──────── PASSAGE TO READ

Servings1 small bowl
Sambal is a chilli condiment found in Malaysia, Indonesia, Singapore, Sri Lanka and Netherlands. There are many types of sambals such as sambal belacan, sambal goreng, and sambal tempoyak which are common in Malaysia. It can be served raw or cooked. Each household has their own way of preparing sambal. The traditional way of preparing sambal is by using a pestle and mortar, but nowadays using a blender is common and faster.
I use dried chillies, onions and just a teaspoon of roasted belacan (dried shrimp paste). Dried chillies are widely available, but I like making my own chilli ristras to dry my own chillies. It takes me about 2 months to get it fully dried.
- 12-14 medium sized Dried Chillies
- 3 medium sized Onion
- 1 teaspoon Belacan
- To taste Salt
- To taste Sugar
- 1 cup Peanut or Vegetable Oil, for cooking
- Bring a medium sized pot of water to boil. Once it starts boiling, remove from heat.

────────────────
──────── ROWS

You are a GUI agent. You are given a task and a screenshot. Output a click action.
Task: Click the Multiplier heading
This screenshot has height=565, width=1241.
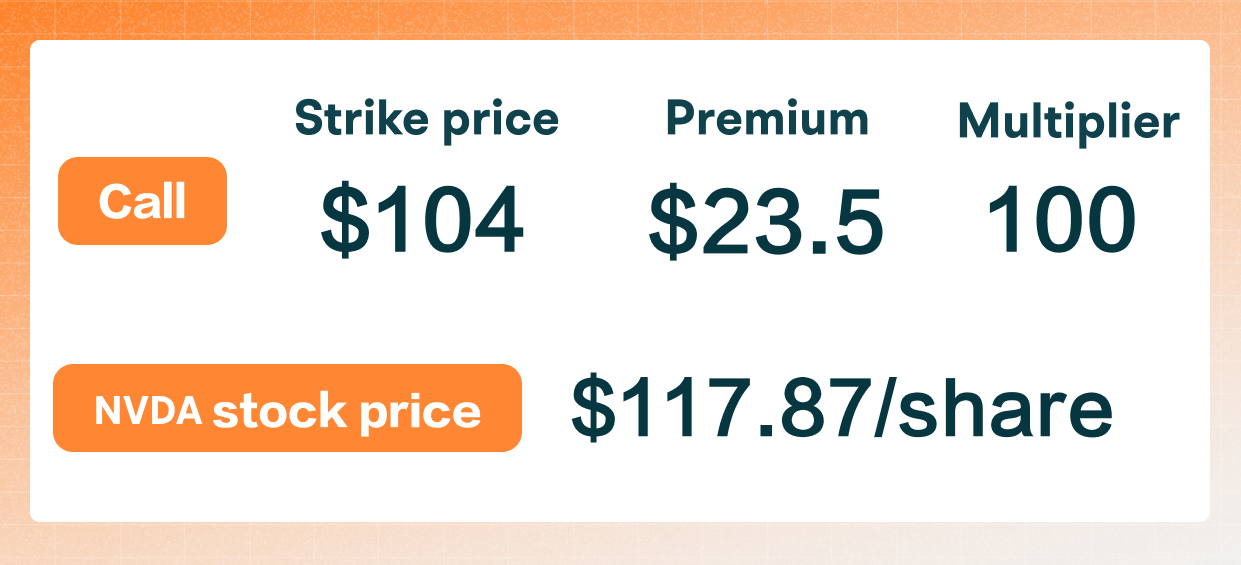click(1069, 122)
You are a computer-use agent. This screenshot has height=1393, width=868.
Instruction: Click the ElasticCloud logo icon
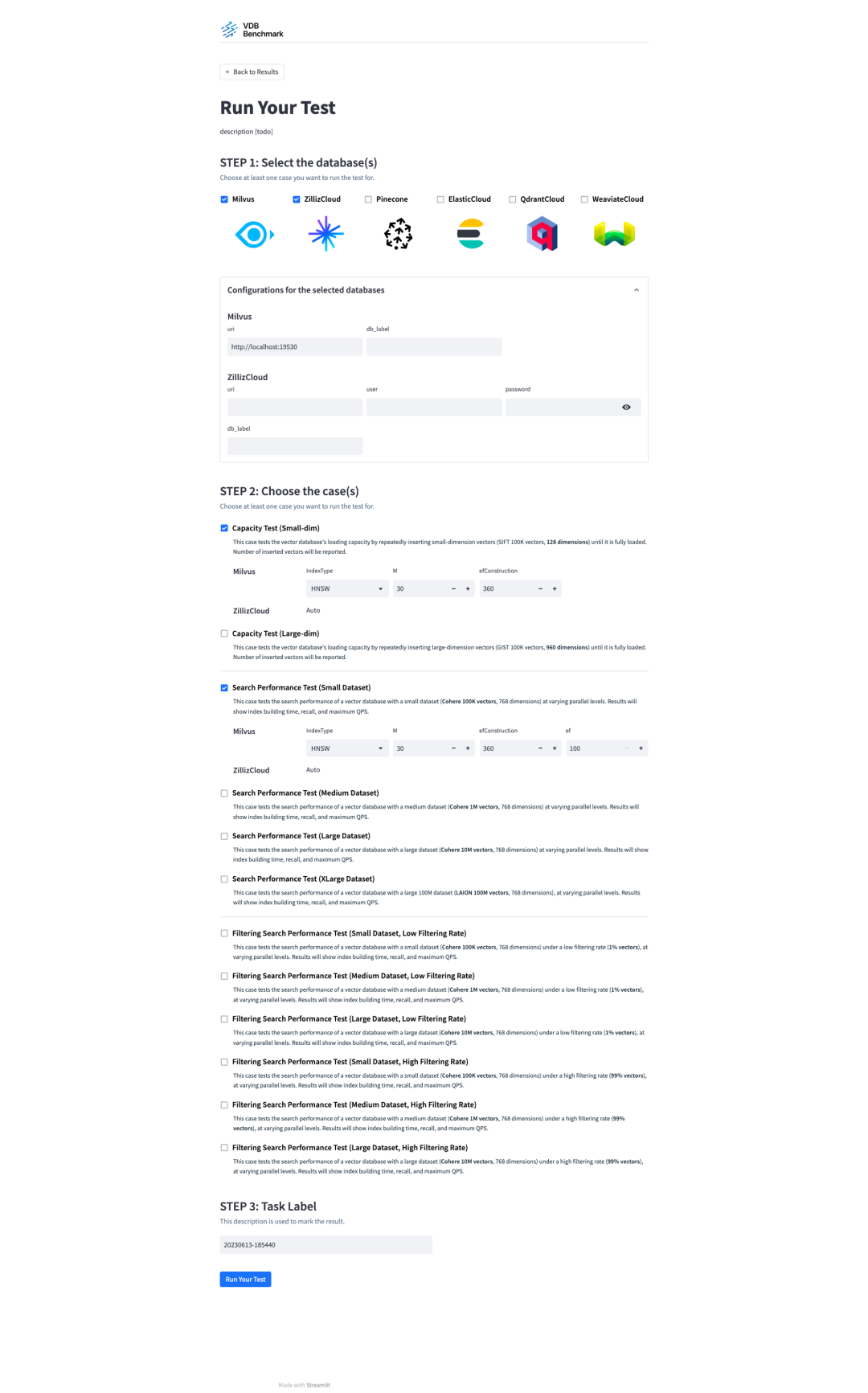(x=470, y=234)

────────────────
──────── ROWS

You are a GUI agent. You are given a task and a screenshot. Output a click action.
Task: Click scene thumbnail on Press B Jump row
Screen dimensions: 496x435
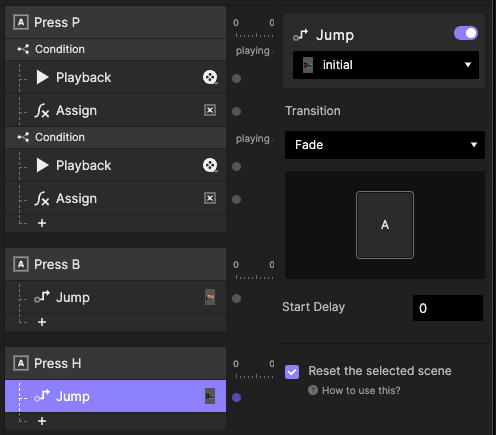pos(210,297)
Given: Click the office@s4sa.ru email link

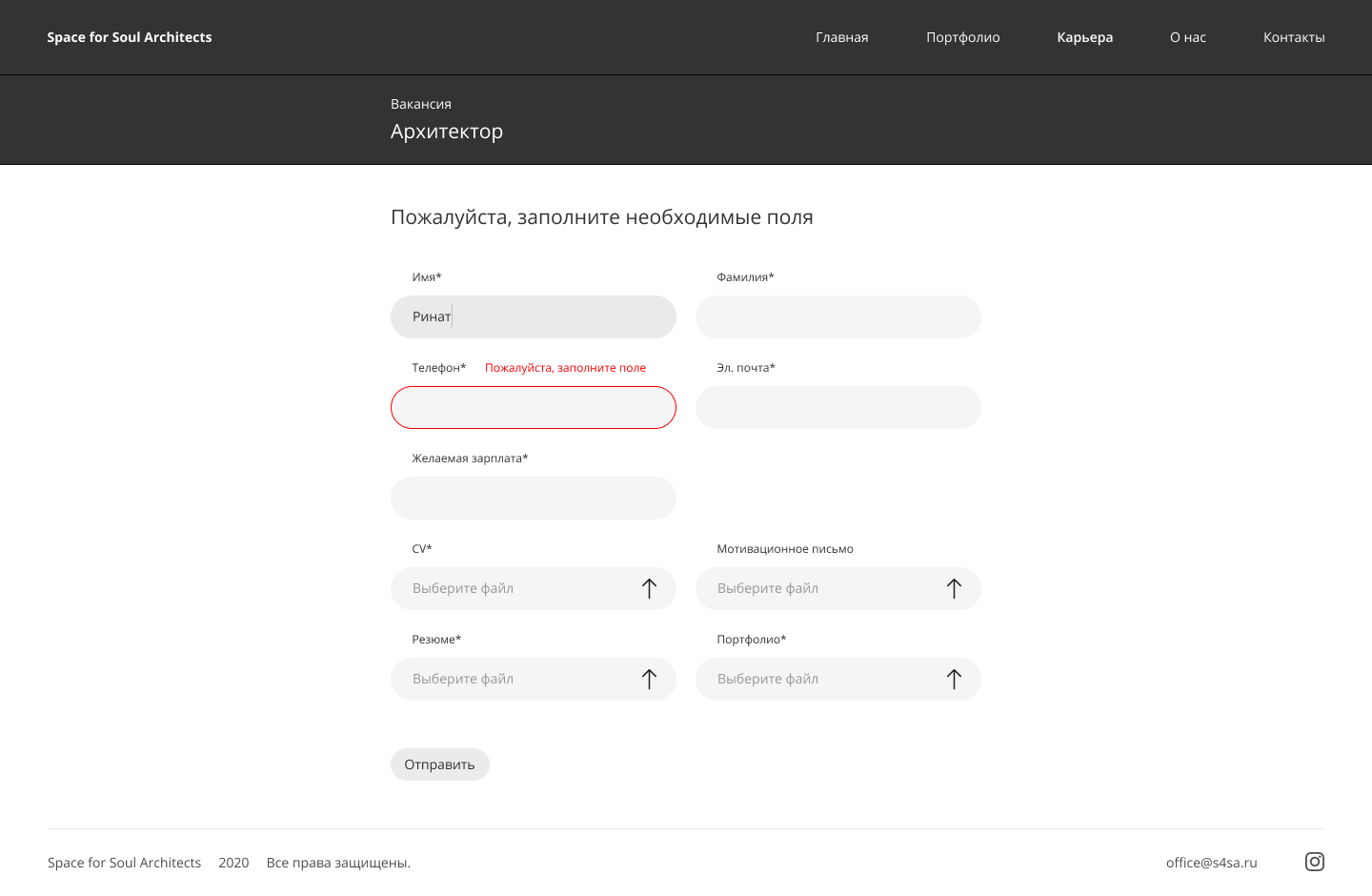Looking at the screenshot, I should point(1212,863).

────────────────
──────── ROWS

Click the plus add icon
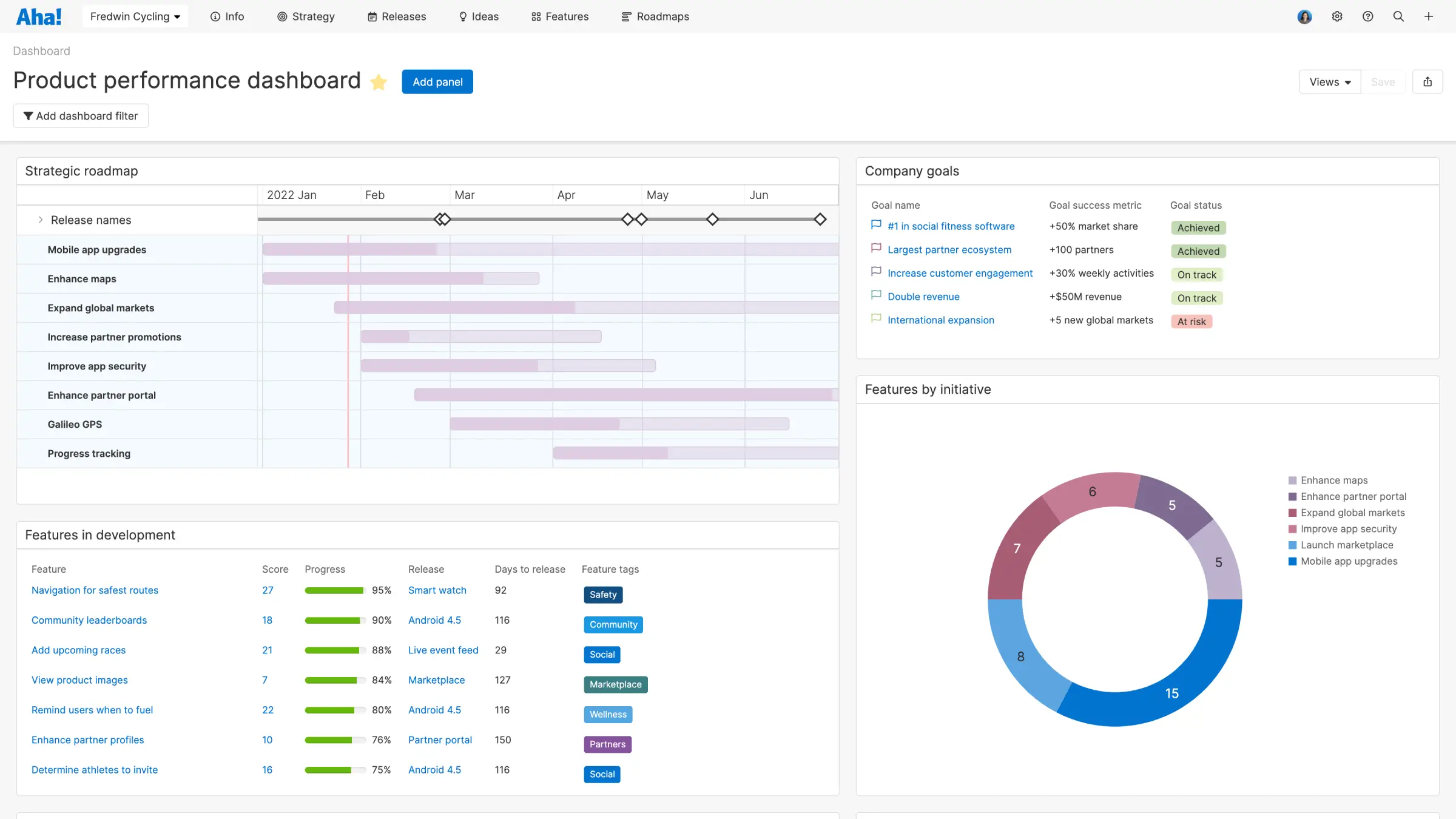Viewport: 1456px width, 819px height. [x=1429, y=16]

────────────────

• GIVEN INSTRUCTION: Can you write out the whole sambal recipe at the top of the page again, word for word?

• RESULT:
Servings1 small bowl
Sambal is a chilli condiment found in Malaysia, Indonesia, Singapore, Sri Lanka and Netherlands. There are many types of sambals such as sambal belacan, sambal goreng, and sambal tempoyak which are common in Malaysia. It can be served raw or cooked. Each household has their own way of preparing sambal. The traditional way of preparing sambal is by using a pestle and mortar, but nowadays using a blender is common and faster.
I use dried chillies, onions and just a teaspoon of roasted belacan (dried shrimp paste). Dried chillies are widely available, but I like making my own chilli ristras to dry my own chillies. It takes me about 2 months to get it fully dried.
- 12-14 medium sized Dried Chillies
- 3 medium sized Onion
- 1 teaspoon Belacan
- To taste Salt
- To taste Sugar
- 1 cup Peanut or Vegetable Oil, for cooking
- Bring a medium sized pot of water to boil. Once it starts boiling, remove from heat.